Part of Legal Deposit Libraries Bill – in a Public Bill Committee at 3:30 pm on 4 June 2003.
I certainly accept that point. I do not think for a moment that the Secretary of State would allow regulations to exist that forced that on a publisher.
However, the clause relates to more than one medium. The same work might be published in several media; it might be available online, offline and in different digital formats. We know how much we have already lost. Indeed, it is curious that we can pick up a book that is 500 years old and still read and understand it, but we cannot pick up digital media that is five years old and still easily read or understand that. That is the difficulty in the Bill. Such issues must be thrashed out and the interests of the national archive must be paramount. I am not suggesting that we disregard publishers’ interests or do not consult them about the best usual medium for the deposit of work, but if the Bill is to mean anything, the information deposited under it must be available to readers in an easy format from libraries. It must be catalogued and available in a technologically suitable form.

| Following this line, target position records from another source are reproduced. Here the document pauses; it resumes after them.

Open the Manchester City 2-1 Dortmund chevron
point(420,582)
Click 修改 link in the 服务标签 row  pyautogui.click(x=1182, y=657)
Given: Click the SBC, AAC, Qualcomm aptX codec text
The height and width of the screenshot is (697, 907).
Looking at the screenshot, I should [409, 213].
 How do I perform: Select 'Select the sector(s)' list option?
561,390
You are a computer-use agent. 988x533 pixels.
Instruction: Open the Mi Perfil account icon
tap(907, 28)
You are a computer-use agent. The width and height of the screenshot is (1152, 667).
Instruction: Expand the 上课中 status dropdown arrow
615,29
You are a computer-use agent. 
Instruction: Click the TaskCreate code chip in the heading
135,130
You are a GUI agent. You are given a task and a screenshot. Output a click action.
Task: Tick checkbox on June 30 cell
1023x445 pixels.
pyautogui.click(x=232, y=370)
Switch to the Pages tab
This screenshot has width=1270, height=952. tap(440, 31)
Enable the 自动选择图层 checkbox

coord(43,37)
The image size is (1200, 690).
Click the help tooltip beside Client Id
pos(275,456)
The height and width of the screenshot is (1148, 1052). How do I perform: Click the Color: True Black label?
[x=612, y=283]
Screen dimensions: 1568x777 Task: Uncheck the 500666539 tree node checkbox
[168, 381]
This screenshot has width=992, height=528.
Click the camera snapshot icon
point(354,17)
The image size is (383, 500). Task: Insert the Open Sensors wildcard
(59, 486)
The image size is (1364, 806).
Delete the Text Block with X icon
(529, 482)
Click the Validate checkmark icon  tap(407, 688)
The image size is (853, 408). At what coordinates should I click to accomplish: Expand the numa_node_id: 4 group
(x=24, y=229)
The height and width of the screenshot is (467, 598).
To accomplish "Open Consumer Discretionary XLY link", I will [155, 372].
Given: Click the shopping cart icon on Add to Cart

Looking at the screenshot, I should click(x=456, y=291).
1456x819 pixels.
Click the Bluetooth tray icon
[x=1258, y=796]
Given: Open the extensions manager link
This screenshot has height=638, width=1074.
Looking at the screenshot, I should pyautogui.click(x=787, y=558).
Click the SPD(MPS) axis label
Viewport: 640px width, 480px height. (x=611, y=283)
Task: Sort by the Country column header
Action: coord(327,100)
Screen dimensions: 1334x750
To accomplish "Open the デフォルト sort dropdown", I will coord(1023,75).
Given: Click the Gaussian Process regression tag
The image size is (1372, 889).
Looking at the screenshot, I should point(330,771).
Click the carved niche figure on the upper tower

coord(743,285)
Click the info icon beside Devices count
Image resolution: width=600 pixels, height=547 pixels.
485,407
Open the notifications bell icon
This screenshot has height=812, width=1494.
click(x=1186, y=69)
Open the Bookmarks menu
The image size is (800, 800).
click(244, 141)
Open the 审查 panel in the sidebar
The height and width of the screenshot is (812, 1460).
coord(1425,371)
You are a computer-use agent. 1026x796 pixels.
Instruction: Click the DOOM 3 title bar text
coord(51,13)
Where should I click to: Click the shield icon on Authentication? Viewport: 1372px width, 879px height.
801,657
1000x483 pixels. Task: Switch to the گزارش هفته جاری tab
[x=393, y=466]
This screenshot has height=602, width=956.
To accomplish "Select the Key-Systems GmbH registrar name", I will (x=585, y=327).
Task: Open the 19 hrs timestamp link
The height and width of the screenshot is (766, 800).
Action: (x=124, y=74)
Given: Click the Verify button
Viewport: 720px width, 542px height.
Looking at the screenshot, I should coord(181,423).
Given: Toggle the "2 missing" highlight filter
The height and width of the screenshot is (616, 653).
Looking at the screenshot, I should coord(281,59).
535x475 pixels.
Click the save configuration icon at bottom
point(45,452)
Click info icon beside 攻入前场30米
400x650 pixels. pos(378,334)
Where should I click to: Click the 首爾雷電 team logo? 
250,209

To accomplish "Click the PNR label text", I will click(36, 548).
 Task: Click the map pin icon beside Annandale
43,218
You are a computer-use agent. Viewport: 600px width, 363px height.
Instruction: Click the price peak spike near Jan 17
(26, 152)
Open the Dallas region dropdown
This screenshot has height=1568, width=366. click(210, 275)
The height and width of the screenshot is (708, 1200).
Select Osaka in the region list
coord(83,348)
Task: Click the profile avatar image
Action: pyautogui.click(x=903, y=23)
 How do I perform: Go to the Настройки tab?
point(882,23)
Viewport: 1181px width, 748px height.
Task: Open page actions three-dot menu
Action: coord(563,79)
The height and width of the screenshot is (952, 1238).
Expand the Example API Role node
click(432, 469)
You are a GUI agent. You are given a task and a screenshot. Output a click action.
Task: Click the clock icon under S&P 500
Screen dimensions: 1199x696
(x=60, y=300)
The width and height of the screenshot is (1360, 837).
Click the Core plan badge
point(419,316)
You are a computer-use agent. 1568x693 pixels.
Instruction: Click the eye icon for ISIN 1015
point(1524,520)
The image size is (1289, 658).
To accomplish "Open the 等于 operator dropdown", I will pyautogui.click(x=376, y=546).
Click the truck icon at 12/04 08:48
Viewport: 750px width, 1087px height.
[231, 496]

Decisions about deposits should ideally be left to the Secretary of State who, as the hon. Member for Ipswich said, can draw a ring around those issues. However, placing the onus on the Secretary of State to come to an agreement with a publisher on every medium seems too great a centralisation of responsibilities, and suggests not enough trust in the system, or in our archivists and librarians to get it right—and they do get it right most of the time.